Sa force, elle lui vient des armes et des transformations. Certains ennemis rapportent des orbes flottantes dont chaque couleur hormis la verte permet de recevoir une arme différente. Quand il s'agit d'un sabre, celui-ci se matérialise d'abord en un volute de fumée qui se déroule pour prendre sa forme solide et finale. Très cool ! On pense aux zanpakuto de Bleach. De cette façon, on peut manier un katana, deux katana (à la manière du célèbre Miyamoto Musashi) ou une grosse épée européenne, dite Holy Sword. L'acquisition est malheureusement temporaire, et, au bout d'un laps de temps suffisamment long pour en profiter, on se retrouve de nouveau les poings nus.

Mais même eux peuvent devenir des armes dangereuses, avec ou sans power-up. En possession de la sphère dorée, on peut tirer des flux d'énergie de ses mains, sans elle, on a encore la possibilité de charger son pouvoir en maintenant A enfoncé pour jeter un méga-tir qui ratisse l'écran. Tout cela est déjà pas mal mais ça ne s'arrête pas là, les transformations viennent multiplier le potentiel de ces attaques. Certains ennemis retiennent prisonnier trois types d'esprits que l'on peut invoquer d'une pression sur le bouton C pour prendre notre place, moins une transformation qu'une substitution donc. Ce système rappelle un peu le Magician Lord d'Alpha Denshi, surtout que l'on peut ici aussi incarner un samouraï et un ninja. Quant au troisième personnage, il s'agit d'un chien en armure de samouraï (et ce n'est pas une invention du jeu, ils existaient vraiment ces plastrons canins) !

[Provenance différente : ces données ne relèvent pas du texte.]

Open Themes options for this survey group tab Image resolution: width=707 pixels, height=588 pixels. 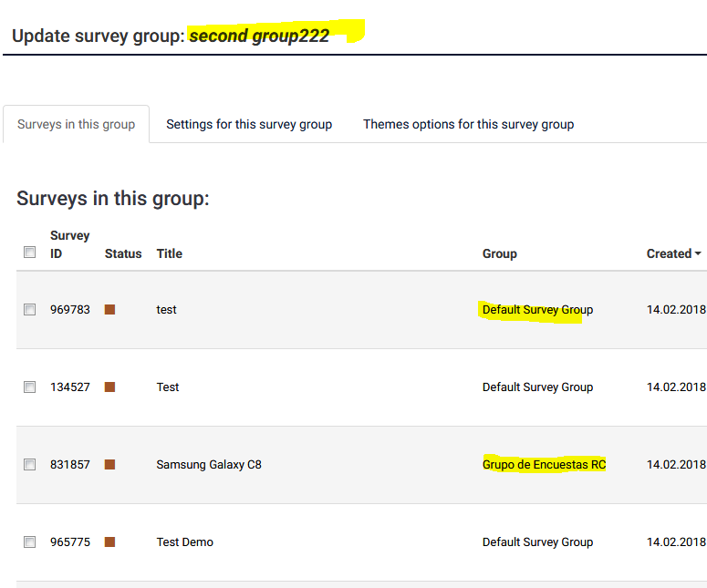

Ces permutations ne seraient pas si spéciales ou intéressantes — excepté pour le samouraï dont on peut profiter du sabre — si l'arme acquise grâce aux sphères n'était pas à son tour adaptée aux capacités du personnage. On se retrouve ainsi avec de tout nouveaux pouvoirs ! La panoplie complète de coups est large, souvent très visuelle et nécessite de la pratique pour en voir toute l'étendue. Le ninja peut se rétrécir, lancer l'image d'un guerrier malfaisant; le chien peut tirer de gros shurikens ou une tête de loup, et dispose de l'une des attaques les plus cool et les plus bizarres jamais créées en jeu vidéo: des chiots lui sortent par la bouche, qui s'en vont mordre ses adversaires aux mollets; c'est ce qu'on appelle un accouchement dans la douleur !

Les Hommes qui Marchent sur la Queue du Tigre

Deux autres personnages peuvent également être délivrés mais il n'est pas possible de les incarner: le vieux magicien et la femme blonde, un ange apparemment — oui, un zeste de christianisme aussi parmi les influences. Le premier vous donne des tirs comme le fait l'orbe et la seconde regénère votre énergie. Ces armes élégantes, ces pouvoirs formidables, ces changements de corps, compensent largement la simplicité de la jouabilité. C'est un jeu de la race de Legend, que nous testions récemment sur Super Nintendo: moins technique que féroce, qui mise à fond sur l'aspect visuel, sur le caractère monumental et spectaculaire des combats; et où, pour une fois, on peut riposter aux énormes monstres par des attaques non moins terribles que les leurs.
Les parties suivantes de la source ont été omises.